### Aim 1
Write out the stored records exactly as they appear, covering the stretch from the line containing "Strick Bommelmütze mit Farbverlauf (607, 876)" through the end of the records, with both ends included.

----- Excerpt provided -----

Thursday, August 18, 2011

Eleven

It goes to eleven. It won't stop there though. No, I am not talking about the dials on my amp. I wish I were.

Eleven years ago today one of my best friends killed himself. Eleven. Years. I still do not know why and expect I never will, but I do still wonder.

I wonder who he was at that time.

I wonder what brought him to that point.

I wonder where he thought he was going.

I wonder when the decision was made.

I wonder why. Why then? Why at all?

Mainly though, especially these days, I wonder what path my life might have taken had he not killed himself. It was an event that profoundly affected me in so many ways and still does it seems. The effects confuse and confound me when I ponder them. They tie into a subject that has been on my mind a lot recently. Balance.

Out of this negative event came one of the most positive things that has happened in my life so far. Is this balance? If so I must say it is both perplexing and confounding. Balance. That is another blog subject.

Tonight I celebrate the time I had with him. I listen to music we both enjoyed. Loudly. I go through pictures of him and us together. I light a candle to his memory.

I raise a glass to you, you magnificent bastard!

Monday, August 1, 2011

I Have Been Papered

One of my cats has a rather unique name. Every time I tell people his name they look at me in askance. I feel obligated to tell them the story at that point. Mainly because I thought the origination of his name is super cool. It still is really, but at this point in his life and mine its meaning is different. I doubt he cares. Unless it's food, pets, brushing, or attacking his brother his interest is mediocre at best.

A few weeks ago I was out with one of my best friends. The conversation turned to pets and pet names. He apparently had not heard the story. It is not very long so I went through it and he thought it was pretty neat. Probably because there was a story/reason behind the uniqueness rather that me just being different for its own sake.

Relaying the story brought on a whole tumult of emotions. Unexpected, strong, and scary. I literally went a little bit crazy for a short time. My friend was understandably concerned. It did not last long, but it was intense and will not soon be forgotten. Some of that was relived today. Not so nearly as intense, but I have been trying to take more effort in being aware of my emotions and why I am experiencing them. Writing about it is, I am finding, very cathartic.

----- Entries -----

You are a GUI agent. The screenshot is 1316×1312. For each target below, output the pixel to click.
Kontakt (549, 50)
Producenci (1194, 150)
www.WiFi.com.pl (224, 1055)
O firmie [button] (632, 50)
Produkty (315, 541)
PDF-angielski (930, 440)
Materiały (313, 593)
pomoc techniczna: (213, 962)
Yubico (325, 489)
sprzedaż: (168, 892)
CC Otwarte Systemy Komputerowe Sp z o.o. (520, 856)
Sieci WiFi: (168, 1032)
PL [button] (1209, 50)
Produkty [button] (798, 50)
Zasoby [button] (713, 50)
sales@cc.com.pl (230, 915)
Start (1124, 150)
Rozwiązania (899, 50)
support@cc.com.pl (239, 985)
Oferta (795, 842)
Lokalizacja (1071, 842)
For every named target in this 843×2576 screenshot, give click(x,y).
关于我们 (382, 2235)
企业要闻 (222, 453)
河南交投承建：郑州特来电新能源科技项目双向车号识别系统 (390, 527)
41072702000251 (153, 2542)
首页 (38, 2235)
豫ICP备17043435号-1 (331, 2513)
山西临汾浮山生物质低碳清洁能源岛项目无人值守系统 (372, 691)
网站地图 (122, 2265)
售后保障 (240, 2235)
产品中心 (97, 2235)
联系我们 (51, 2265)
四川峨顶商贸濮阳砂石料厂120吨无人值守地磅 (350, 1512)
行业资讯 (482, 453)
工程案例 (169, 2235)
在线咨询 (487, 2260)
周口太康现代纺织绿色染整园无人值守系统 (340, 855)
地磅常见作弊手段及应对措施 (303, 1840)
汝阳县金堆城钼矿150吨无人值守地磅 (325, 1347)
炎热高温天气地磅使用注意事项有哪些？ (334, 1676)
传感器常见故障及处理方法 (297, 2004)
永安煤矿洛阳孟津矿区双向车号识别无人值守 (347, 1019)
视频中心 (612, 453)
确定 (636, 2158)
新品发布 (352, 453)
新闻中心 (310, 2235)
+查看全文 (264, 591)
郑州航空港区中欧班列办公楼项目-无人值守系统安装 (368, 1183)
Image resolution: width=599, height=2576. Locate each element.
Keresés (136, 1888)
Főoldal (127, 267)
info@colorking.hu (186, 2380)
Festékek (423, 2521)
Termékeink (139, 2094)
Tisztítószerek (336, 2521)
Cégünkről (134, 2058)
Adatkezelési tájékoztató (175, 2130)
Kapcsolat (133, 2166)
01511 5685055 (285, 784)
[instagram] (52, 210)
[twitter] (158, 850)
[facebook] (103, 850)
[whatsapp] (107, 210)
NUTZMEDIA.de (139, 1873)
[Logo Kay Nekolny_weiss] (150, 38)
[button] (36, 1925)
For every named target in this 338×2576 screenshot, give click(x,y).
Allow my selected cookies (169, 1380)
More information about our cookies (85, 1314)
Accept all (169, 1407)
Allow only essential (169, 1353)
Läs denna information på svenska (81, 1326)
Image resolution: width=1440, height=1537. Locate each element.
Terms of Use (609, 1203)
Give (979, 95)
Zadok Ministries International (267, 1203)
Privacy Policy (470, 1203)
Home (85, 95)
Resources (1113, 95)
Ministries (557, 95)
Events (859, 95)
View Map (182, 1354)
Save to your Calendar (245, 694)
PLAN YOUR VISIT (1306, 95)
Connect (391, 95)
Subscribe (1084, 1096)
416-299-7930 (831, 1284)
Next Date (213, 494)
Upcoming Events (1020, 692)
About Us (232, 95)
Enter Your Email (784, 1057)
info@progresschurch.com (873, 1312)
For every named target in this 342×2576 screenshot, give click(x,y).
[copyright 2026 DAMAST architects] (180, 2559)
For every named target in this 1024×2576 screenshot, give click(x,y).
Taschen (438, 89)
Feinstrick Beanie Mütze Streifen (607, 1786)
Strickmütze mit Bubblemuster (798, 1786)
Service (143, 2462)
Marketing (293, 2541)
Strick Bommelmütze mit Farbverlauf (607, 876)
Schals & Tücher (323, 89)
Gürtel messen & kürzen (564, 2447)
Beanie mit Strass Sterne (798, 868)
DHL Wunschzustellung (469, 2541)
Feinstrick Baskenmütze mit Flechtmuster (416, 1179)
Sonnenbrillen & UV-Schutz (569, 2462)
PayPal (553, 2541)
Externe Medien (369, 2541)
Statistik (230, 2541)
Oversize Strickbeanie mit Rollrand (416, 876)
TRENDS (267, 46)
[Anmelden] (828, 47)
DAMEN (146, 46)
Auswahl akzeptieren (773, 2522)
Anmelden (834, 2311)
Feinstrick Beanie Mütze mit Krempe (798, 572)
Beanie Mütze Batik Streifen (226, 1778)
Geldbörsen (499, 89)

-----

### Aim 2
Translate this sentence from the blog entries into Spanish: "Tonight I celebrate the time I had with him."

### Worked answer 1
Strick Bommelmütze mit Farbverlauf (607, 876)
Schals & Tücher (323, 89)
Gürtel messen & kürzen (564, 2447)
Beanie mit Strass Sterne (798, 868)
DHL Wunschzustellung (469, 2541)
Feinstrick Baskenmütze mit Flechtmuster (416, 1179)
Sonnenbrillen & UV-Schutz (569, 2462)
PayPal (553, 2541)
Externe Medien (369, 2541)
Statistik (230, 2541)
Oversize Strickbeanie mit Rollrand (416, 876)
TRENDS (267, 46)
[Anmelden] (828, 47)
DAMEN (146, 46)
Auswahl akzeptieren (773, 2522)
Anmelden (834, 2311)
Feinstrick Beanie Mütze mit Krempe (798, 572)
Beanie Mütze Batik Streifen (226, 1778)
Geldbörsen (499, 89)

### Worked answer 2
Esta noche celebro el tiempo que pasé con él.